* _DATA FOR REVIEW_:
BEGIN

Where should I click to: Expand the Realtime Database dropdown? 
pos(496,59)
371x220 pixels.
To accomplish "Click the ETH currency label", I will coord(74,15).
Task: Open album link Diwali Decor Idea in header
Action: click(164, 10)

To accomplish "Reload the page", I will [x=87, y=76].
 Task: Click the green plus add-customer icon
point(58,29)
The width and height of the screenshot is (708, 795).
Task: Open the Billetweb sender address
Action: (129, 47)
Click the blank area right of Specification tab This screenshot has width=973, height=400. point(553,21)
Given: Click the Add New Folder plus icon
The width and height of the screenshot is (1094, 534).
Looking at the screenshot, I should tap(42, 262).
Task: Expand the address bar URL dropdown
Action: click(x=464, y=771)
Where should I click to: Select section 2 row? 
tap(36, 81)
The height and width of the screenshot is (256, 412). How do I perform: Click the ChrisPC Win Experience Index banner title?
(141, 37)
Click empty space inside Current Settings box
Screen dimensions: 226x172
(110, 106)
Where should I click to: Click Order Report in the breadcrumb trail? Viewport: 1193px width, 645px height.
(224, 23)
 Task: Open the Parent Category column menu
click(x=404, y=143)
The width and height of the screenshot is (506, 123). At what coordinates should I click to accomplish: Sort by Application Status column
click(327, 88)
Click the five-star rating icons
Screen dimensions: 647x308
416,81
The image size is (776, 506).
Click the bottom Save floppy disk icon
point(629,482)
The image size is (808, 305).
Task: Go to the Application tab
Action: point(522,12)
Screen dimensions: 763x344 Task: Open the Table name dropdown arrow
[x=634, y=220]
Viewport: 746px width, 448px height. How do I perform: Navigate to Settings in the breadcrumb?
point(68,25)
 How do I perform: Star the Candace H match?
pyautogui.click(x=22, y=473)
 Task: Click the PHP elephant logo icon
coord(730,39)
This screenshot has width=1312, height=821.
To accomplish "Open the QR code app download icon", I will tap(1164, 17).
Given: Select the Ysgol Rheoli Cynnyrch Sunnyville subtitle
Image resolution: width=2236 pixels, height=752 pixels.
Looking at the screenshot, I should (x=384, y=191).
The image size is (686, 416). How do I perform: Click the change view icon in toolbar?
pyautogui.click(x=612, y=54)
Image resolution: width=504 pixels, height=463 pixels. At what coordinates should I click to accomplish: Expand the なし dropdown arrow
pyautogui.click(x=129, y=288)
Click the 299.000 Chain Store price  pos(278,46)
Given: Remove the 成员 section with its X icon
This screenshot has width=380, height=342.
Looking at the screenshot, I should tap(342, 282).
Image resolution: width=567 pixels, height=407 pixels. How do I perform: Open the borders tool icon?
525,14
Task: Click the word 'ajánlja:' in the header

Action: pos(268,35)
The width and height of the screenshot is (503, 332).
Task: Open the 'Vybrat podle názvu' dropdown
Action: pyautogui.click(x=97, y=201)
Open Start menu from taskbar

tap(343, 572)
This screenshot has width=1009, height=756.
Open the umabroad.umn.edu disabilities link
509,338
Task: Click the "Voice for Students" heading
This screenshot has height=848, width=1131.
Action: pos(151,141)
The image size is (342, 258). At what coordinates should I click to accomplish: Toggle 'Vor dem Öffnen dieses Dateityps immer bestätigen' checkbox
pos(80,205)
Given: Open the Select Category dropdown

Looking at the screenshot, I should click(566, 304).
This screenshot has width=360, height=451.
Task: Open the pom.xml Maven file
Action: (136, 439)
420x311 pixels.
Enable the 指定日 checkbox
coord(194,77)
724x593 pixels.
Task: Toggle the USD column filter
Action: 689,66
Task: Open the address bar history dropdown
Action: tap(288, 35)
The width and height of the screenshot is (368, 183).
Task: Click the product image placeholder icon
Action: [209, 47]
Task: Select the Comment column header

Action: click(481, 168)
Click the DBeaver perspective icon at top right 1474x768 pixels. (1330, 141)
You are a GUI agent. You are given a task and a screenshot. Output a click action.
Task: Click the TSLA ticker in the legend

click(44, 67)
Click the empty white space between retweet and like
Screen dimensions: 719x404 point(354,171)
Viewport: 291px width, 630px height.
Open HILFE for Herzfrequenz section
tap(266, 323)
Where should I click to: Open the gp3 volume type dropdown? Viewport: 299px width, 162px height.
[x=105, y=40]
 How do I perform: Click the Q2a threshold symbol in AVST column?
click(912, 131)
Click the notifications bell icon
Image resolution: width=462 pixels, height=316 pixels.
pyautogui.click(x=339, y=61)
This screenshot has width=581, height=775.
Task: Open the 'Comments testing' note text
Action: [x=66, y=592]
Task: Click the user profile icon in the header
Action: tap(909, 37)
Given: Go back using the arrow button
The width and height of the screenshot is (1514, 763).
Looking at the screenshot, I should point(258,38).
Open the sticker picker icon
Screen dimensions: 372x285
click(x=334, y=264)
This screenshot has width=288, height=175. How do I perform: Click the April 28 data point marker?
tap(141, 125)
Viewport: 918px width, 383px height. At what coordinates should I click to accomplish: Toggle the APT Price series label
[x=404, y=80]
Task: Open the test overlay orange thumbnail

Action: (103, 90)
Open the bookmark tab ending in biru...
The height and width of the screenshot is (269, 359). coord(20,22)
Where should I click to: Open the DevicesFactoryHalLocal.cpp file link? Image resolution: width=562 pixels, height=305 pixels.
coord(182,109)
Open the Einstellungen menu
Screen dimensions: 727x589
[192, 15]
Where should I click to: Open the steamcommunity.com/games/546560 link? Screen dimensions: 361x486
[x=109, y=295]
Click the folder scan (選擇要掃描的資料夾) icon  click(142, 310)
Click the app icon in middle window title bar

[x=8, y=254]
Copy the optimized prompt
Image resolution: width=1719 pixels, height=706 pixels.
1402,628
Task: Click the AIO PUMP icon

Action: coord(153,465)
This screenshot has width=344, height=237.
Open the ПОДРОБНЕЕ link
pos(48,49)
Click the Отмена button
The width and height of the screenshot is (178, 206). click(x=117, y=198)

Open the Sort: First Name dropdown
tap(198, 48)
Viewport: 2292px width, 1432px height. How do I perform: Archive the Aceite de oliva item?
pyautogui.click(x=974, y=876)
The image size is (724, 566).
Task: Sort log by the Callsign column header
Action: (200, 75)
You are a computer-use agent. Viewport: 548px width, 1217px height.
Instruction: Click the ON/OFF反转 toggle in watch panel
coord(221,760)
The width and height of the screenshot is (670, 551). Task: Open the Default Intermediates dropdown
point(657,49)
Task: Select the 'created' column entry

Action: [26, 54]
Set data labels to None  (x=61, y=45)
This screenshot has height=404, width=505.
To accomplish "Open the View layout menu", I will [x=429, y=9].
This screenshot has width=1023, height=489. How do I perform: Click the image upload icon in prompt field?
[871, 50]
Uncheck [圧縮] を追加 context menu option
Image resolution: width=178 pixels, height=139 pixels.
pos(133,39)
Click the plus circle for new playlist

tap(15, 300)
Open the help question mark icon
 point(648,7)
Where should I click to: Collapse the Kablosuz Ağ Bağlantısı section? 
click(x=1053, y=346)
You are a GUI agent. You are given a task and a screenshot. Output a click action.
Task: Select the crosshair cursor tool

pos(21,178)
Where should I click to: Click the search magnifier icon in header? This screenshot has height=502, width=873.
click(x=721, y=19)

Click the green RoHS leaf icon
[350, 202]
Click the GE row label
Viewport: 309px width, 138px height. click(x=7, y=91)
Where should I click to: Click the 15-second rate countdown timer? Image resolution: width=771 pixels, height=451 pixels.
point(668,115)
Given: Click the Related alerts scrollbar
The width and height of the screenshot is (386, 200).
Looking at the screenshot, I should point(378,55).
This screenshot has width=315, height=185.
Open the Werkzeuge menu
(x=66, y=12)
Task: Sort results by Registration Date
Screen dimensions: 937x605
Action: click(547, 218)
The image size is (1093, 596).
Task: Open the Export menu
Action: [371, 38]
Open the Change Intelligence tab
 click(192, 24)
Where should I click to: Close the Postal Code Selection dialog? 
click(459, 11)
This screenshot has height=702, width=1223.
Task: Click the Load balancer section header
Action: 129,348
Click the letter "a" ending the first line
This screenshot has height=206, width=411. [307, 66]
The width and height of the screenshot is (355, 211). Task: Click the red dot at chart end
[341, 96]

END

* _ABOUT THIS TASK_: Give back the records above exactly, limited to the lines between the one holding "Task: Click the word 'ajánlja:' in the header" and the one holding "420x311 pixels.", inclusive.

* _SOLUTION TO THIS PROBLEM_:
Task: Click the word 'ajánlja:' in the header

Action: pos(268,35)
The width and height of the screenshot is (503, 332).
Task: Open the 'Vybrat podle názvu' dropdown
Action: pyautogui.click(x=97, y=201)
Open Start menu from taskbar

tap(343, 572)
This screenshot has width=1009, height=756.
Open the umabroad.umn.edu disabilities link
509,338
Task: Click the "Voice for Students" heading
This screenshot has height=848, width=1131.
Action: pos(151,141)
The image size is (342, 258). At what coordinates should I click to accomplish: Toggle 'Vor dem Öffnen dieses Dateityps immer bestätigen' checkbox
pos(80,205)
Given: Open the Select Category dropdown

Looking at the screenshot, I should click(566, 304).
This screenshot has width=360, height=451.
Task: Open the pom.xml Maven file
Action: (136, 439)
420x311 pixels.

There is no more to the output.